Just an update really. In October Pete had the 6th monthly PSA test. For 5 years it's been undetectable. But in October we were told there had been a marginal rise (weren't told what) and had to re test in December.

Results through today, chat with GP.. it's risen to 0.2, which apparently is the same as it was in October. The consultant hadn't set a point at which they'd want to investigate, and the GP seemed pretty relaxed. She said another test in 3 months, but the fact it's stayed the same since October was good. She said at this point no need for scan or re starting hormones (Pete is off any treatment at mo). 

So, mixed feelings really. Glad it's not dramatically rising but sad there is a rise at all. Just continue to watch and wait really... 
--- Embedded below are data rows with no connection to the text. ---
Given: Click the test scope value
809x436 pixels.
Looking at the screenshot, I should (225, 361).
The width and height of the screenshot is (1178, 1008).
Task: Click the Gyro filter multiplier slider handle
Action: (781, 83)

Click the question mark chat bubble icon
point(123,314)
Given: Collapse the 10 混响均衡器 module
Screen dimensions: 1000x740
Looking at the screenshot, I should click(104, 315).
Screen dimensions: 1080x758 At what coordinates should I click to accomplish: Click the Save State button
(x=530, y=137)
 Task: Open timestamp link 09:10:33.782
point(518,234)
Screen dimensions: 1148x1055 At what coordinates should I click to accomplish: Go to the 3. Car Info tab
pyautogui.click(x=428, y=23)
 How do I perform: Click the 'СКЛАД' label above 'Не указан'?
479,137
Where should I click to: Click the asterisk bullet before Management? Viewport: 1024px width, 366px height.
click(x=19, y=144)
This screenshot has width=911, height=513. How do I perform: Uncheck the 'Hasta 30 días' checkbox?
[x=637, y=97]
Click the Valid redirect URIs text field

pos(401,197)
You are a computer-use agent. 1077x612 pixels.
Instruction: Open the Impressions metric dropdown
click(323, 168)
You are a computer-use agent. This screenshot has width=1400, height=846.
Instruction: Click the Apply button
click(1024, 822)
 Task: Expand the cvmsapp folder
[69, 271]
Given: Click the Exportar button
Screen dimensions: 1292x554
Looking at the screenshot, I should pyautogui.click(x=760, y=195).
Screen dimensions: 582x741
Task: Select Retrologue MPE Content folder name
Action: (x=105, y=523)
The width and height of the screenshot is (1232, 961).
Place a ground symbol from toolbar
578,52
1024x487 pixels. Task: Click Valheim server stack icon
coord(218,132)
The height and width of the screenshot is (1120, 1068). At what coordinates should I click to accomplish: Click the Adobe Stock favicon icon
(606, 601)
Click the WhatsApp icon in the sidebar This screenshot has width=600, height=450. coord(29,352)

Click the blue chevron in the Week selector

'Sorrow looks back, worry looks around, but faith looks up'
User
Posted 10 Dec 2020 at 20:48
Sorry to see this news. It will be the job of the onco to identify the optimum time to restart the hormones - some go for a specific number like pSA 5 or 10 while others will hold off for as long as the doubling time is more than 6 months. If the rise stays as slow as this, it might be a few years before you get to that point although as you know, for a man who was young at diagnosis the chance of the cancer being persistent and stubborn is greater.
"Life can only be understood backwards; but it must be lived forwards." Soren Kierkegaard

User
Posted 11 Dec 2020 at 10:18

Sorry to read the PSA is persisting. Here’s hoping any rise is at a snail’s pace and a return to PROSTAP is a long way off. 

Ido4

User
Posted 12 Dec 2020 at 00:35
Ask your GP for a print out of his PSA readings.

I can see mine plotted on a graph by viewing my medical records on the Patient Access app. You have to sign up for it via your GP, and get access codes

Not all GPS participate in the scheme, but more are doing so.

Cheers, John.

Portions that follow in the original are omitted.